Cherlieu Abbey (Abbaye de Cherlieu; Carus locus) is a former Cistercian monastery in the commune of Montigny-lès-Cherlieu in Haute-Saône, France, about 37 kilometres west-north-west of Vesoul and about 6 kilometres south-east of Vitrey-sur-Mance in the Forest of Cherlieu (Forêt de Cherlieu).

== History ==
The abbey was founded in 1131 by a community of monks from Clairvaux. With the support of Renaud III, Count of Burgundy, it soon flourished, the monks numbering several hundred. Cherlieu was the mother house of two abbeys in what is now Switzerland - Hauterive (1132) and Haut-Crêt (1143) - as well as others in France: Acey (1136), Le Gard (1137) and Beaulieu-en-Bassigny (1166). Cherlieu owned several granges, wine cellars, mills and ovens.

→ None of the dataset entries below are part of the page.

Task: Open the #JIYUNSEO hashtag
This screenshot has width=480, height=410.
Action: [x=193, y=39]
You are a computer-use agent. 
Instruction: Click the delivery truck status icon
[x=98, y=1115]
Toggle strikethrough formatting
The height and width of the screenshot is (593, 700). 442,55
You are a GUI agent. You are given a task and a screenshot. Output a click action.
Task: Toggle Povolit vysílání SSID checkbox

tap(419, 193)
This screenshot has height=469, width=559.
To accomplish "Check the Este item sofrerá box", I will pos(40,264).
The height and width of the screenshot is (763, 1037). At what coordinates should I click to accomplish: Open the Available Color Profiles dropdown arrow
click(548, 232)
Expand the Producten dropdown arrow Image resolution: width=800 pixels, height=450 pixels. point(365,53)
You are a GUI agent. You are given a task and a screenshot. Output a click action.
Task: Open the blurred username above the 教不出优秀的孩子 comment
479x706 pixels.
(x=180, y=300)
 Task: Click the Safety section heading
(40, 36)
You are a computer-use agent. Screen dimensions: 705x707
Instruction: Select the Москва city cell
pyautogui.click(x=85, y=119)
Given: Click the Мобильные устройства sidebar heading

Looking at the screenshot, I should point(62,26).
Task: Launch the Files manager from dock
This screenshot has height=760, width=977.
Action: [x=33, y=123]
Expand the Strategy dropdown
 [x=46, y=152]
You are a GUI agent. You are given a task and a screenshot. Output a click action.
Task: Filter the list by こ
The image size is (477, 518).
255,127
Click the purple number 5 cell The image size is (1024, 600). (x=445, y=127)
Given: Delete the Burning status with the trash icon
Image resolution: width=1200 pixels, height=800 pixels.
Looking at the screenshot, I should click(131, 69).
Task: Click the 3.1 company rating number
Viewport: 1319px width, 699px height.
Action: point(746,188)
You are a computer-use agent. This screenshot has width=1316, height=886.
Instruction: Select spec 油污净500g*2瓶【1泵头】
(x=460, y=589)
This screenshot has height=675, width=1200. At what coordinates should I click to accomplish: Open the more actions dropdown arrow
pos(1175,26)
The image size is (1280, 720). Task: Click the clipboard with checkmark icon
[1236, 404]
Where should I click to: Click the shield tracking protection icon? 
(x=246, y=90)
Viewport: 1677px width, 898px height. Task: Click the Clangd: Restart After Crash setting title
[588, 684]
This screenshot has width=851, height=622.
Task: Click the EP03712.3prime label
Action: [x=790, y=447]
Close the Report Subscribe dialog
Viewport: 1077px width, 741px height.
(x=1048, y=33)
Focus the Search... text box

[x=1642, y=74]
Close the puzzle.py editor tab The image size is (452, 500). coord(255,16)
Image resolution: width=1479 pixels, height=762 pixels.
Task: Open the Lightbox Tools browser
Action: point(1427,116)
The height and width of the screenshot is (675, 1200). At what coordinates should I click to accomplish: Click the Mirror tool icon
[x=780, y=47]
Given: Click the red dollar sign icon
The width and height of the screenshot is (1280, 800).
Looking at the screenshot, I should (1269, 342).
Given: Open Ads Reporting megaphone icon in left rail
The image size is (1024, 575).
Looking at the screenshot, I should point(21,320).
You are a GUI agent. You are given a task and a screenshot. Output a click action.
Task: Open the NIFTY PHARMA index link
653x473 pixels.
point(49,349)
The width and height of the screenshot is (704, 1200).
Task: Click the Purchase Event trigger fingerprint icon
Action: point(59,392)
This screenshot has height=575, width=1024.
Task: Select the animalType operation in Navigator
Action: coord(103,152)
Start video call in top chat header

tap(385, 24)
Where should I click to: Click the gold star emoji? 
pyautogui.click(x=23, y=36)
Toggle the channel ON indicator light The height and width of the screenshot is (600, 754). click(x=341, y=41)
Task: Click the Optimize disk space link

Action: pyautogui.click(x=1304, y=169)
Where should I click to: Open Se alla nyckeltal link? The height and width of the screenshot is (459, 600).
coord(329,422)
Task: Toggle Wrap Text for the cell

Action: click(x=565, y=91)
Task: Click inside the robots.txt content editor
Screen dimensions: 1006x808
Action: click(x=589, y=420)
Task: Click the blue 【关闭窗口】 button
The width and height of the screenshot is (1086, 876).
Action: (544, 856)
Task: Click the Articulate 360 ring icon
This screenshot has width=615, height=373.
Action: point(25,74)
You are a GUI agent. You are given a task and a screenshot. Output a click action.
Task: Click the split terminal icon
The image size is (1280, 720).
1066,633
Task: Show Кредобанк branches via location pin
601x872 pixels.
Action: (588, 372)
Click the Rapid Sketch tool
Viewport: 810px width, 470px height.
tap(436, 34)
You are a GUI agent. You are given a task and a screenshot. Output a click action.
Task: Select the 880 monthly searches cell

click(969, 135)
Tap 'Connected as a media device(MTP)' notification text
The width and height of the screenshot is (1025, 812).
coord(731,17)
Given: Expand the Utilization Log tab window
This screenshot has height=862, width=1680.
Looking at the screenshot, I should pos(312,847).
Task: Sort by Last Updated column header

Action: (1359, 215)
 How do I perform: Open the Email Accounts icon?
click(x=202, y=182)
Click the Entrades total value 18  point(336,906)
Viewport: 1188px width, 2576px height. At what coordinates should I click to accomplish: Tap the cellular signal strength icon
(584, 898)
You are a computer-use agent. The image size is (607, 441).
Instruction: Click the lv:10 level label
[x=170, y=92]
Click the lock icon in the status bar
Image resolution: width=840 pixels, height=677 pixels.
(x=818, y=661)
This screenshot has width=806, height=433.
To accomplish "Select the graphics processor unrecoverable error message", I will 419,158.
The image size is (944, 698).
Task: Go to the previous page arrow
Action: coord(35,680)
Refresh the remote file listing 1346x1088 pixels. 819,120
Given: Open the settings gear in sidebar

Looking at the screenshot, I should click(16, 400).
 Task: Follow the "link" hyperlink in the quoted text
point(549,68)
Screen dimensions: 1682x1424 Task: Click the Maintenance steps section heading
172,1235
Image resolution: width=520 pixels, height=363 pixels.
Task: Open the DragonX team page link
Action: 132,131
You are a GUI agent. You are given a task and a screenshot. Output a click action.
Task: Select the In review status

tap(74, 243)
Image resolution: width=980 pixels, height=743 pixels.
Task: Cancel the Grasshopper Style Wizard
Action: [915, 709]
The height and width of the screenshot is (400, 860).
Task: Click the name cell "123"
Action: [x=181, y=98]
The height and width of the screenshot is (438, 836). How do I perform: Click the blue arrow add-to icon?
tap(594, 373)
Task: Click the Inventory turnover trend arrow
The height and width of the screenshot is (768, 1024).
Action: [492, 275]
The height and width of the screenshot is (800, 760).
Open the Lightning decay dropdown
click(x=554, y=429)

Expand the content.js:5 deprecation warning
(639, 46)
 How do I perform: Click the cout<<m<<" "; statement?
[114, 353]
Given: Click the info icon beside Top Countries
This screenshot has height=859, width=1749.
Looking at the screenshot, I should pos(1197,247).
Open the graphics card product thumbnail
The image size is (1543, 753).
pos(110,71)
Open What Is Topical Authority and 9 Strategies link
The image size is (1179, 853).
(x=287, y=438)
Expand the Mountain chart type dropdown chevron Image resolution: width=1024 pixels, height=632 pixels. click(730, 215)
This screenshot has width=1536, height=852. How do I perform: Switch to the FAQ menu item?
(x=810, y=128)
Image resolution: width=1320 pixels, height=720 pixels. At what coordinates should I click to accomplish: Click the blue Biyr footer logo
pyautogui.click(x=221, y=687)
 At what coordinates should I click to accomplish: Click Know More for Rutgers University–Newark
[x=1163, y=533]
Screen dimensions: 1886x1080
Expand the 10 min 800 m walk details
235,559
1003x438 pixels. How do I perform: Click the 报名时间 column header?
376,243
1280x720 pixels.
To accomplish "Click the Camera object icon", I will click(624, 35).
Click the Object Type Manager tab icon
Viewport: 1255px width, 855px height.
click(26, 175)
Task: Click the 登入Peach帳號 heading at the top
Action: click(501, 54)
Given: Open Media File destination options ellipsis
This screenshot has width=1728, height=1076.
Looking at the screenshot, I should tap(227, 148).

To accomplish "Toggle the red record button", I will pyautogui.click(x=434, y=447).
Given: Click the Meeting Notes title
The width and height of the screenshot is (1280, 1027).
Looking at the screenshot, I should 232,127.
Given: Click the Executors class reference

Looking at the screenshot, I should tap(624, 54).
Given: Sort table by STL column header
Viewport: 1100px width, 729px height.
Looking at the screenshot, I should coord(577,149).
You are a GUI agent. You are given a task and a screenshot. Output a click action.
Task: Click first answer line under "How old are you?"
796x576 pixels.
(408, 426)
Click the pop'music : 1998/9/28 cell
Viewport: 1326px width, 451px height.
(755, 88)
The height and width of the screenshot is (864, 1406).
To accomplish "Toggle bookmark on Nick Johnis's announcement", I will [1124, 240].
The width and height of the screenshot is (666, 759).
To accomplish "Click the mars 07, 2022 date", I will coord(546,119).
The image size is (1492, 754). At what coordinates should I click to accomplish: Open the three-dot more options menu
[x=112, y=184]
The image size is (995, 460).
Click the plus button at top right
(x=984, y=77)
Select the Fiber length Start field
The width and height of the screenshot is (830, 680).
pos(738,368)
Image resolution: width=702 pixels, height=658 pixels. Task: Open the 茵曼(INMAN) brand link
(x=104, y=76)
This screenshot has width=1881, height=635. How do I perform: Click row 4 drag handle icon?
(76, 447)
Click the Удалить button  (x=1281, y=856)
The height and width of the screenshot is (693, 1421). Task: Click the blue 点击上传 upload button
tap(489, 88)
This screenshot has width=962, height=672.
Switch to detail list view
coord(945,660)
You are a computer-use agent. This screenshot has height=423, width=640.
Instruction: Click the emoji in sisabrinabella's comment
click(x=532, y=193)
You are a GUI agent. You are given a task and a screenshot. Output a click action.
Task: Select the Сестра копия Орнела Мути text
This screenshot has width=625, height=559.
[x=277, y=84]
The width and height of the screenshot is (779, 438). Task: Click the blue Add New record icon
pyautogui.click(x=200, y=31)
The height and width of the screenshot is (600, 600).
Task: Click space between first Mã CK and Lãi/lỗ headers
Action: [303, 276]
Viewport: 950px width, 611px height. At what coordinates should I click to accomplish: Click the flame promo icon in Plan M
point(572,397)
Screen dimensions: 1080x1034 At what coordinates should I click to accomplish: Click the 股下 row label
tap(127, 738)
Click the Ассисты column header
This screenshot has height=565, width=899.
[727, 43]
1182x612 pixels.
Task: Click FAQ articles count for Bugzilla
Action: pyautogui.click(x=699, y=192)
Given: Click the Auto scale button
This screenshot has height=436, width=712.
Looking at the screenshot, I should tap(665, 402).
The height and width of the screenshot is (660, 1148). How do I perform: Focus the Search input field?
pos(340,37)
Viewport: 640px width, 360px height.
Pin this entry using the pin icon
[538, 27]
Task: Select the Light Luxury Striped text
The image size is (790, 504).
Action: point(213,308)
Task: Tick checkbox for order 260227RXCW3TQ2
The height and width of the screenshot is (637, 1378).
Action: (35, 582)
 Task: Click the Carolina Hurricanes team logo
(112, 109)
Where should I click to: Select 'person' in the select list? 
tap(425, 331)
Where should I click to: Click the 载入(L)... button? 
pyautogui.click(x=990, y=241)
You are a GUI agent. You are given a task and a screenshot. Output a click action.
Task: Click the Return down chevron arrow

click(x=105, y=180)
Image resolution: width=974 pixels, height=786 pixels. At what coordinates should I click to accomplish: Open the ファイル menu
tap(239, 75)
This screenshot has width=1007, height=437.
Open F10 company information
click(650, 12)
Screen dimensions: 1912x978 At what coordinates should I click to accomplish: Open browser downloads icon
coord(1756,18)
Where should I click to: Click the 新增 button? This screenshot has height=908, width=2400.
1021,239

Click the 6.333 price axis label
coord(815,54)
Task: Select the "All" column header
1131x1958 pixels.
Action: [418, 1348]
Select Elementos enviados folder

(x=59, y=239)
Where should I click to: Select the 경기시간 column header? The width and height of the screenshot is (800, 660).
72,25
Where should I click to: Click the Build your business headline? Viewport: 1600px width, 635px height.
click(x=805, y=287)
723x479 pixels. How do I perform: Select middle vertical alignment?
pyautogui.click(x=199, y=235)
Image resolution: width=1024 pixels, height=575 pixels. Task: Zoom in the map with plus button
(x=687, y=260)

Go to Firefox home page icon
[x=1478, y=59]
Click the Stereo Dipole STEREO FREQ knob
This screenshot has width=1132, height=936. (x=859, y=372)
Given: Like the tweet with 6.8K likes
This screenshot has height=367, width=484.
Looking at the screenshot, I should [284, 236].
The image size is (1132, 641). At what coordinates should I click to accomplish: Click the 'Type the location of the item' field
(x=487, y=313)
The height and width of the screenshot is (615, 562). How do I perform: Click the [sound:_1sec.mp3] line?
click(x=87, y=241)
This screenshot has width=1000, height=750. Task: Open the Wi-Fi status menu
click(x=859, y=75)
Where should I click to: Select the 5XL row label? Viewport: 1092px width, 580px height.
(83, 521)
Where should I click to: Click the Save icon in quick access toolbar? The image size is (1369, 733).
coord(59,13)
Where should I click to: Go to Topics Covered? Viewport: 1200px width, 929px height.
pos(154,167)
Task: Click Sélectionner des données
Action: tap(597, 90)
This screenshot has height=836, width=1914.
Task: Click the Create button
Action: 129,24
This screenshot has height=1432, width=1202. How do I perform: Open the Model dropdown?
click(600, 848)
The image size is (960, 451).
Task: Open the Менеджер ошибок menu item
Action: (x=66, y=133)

Adelaide, Countess of Burgundy, was buried here in 1279.

In the 15th century the abbey was attacked by the Écorcheurs; in 1569 it was set on fire by Protestants under Wolfgang von Zweibrücken. It was rebuilt under Abbot Ferdinand de Rye at the beginning of the 16th century. In 1637 it was occupied by Swedish troops. In 1773 the abbot's house was rebuilt.

It was suppressed in 1790 during the French Revolution and the premises were used as a source of building materials.

== Buildings ==
Of the buildings, the kitchen and refectory of the 17th and 18th century survive, although without their roofs, as do some ruins of the cloister from the 15th century. Of the 105-metre-long church, built in transitional style in the 13th century, all that remains is an imposing fragment of the wall of the northern transept. The floor of the church is hidden under a layer of debris.